Claude Aziza est historien de l'Antiquité, mais aussi historien des représentations de l'Antiquité. Passionné de culture populaire, le cinéma ou la bande dessinée, il a déjà publié des livres sur le western, Tarzan ou Frankenstein. Aux éditions Vendémiaire, il publie un Dictionnaire du péplum. De A comme Abel à Z comme Zeus, il revisite l'histoire avec un ton très personnel, présentant à la fois les principales figures, les grands films, les thématiques...

Elizabeth Taylor, Cléôpatre, de Joseph L. Mankiewicz.

La préface de votre dictionnaire est étonnante. Vous y expliquez que vous n'aimez pas le péplum...

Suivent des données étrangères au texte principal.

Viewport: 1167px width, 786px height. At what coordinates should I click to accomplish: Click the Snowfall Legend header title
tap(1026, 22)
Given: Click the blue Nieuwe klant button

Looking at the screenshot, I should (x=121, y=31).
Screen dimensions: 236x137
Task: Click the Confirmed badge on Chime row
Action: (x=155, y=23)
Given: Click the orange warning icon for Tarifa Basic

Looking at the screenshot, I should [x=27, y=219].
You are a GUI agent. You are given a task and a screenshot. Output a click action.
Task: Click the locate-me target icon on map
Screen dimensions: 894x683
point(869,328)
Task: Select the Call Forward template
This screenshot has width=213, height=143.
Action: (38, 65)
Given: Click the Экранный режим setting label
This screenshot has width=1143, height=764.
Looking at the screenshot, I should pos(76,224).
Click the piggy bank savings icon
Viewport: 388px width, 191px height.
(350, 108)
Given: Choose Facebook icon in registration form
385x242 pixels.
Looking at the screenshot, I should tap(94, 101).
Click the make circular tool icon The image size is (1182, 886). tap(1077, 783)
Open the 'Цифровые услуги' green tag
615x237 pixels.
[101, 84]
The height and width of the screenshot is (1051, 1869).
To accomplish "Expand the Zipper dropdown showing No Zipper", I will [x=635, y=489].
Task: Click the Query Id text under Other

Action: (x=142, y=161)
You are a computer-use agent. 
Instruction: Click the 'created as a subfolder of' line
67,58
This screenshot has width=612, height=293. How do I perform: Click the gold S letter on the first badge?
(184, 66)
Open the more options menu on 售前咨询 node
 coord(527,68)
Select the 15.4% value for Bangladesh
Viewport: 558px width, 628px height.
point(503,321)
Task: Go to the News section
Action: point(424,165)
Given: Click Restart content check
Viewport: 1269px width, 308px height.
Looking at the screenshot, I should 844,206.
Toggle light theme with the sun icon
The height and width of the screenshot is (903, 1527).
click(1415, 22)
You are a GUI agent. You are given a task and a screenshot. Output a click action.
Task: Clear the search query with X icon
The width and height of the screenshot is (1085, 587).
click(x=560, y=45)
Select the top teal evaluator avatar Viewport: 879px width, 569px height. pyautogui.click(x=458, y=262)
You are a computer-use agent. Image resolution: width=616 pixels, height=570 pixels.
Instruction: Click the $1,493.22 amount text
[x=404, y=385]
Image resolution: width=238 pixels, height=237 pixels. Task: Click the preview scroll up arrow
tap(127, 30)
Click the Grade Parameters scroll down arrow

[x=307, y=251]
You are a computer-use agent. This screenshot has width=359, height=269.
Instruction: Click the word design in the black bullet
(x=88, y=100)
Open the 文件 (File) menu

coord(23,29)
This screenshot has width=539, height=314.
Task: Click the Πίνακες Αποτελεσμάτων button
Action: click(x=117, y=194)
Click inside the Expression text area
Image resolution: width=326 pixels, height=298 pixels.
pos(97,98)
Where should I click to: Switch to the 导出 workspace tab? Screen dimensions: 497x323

Oui, c'est la vérité. J'ai eu beaucoup de mal à la faire admettre à l'éditrice. Mon univers, depuis que je suis tout petit, c'est le western. Les péplums sont arrivés à Alger, où je vivais, vers 1955-1957. A cette époque, j'avais déjà 20 ans. Donc les péplums ne sont pas un souvenir d'enfance.

Quand j'étais à la fac de Nice, j'avais cinq étudiants que je préparais à l'agrégation de lettres classiques. A Paris-III Sorbonne Nouvelle, j'ai eu le premier poste de professeur de latin dans une fac de lettres modernes. Je me suis trouvé avec 500 étudiants avec des niveaux différents, je ne savais pas trop comment travailler avec eux.

A Paris-III, il y a la cinémathèque universitaire, avec beaucoup de copies en 16 mm ou en 35 mm de péplums. J'ai commencé à imaginer, à inventer une méthode pédagogique pour apprendre l'Antiquité à partir du cinéma. Mes collègues de l'autre Sorbonne n'étaient pas très contents... Déjà, j'avais traduit une BD en latin, ils n'aimaient pas ça. Tout le monde considérait à l'époque que le péplum était un genre méprisable, populaire. Moi j'adore les genres populaires.

Depuis 30 ans, j'ai créé et je m'occupe du festival international du film d'histoire de Pessac. La dernière édition, on a fait 40 000 entrées. On a créé une université populaire du cinéma et d'histoire. Je viens de faire un cours sur le roman photo. C'est ma conviction, il n'y a aucun genre littéraire ou cinématographique méprisable.

Le terme roman populaire, quand Eugène Sue a sorti Les Mystères de Paris, a été utilisé pour la première fois par la presse socialiste.

Le péplum, donc, est un genre populaire et méprisé. Je n'étais pas du tout un spécialiste. Face à ces étudiants très différents, je me suis dit qu'il y avait une piste pédagogique. A l'UFR de cinéma, j'ai créé une UV qui s'appelait "Histoire et esthétique du péplum". J'ai cocréé aussi l'événement "Péplum en Val-de-Marne" en 1983 où dans tous les cinémas du département, on diffusait des péplums. Là, j'ai connu beaucoup de gens et je me suis lié d'amitié avec Riccardo Freda, qui était en fin de carrière, un peu sur la touche.

Petit à petit, j'ai commencé à travailler, à faire des nuits du péplum. A l'époque, il y avait des collectionneurs qui gardaient des copies dans leurs caves et m'en prêtaient. Peu à peu, j'ai dirigé des mémoires, des thèses, j'ai fait des séminaires...

Donc, le point de départ n'est pas un goût personnel. Même si j'aimais beaucoup les films épiques américains qu'on n'appelait pas péplums, La chute de l'Empire romain d'Anthony Mann, Cléopâtre de Mankiewicz, Quo Vadis...

Effectivement, ce mot de péplum est une appellation qui n'existe qu'en France...

Le paradoxe, c'est que jusqu'en 1964, on tournait des péplums sans savoir que c'étaient des péplums. C'est simple, John Ford avait l'habitude de se présenter en disant : "Je m'appelle John Ford et je fais des westerns". Jamais Riccardo Freda ne s'est présenté de cette manière !

En 1964, trois jeunes gars, dont Bertrand Tavernier, utilisent le mot "film à péplos". Dans le cinéma français des années 60, on parlait de "films à costumes". L'un a remplacé le mot costume par le nom d'un costume grec, "péplos". Puis, dans la presse, après on a utilisé la forme latine, "péplum".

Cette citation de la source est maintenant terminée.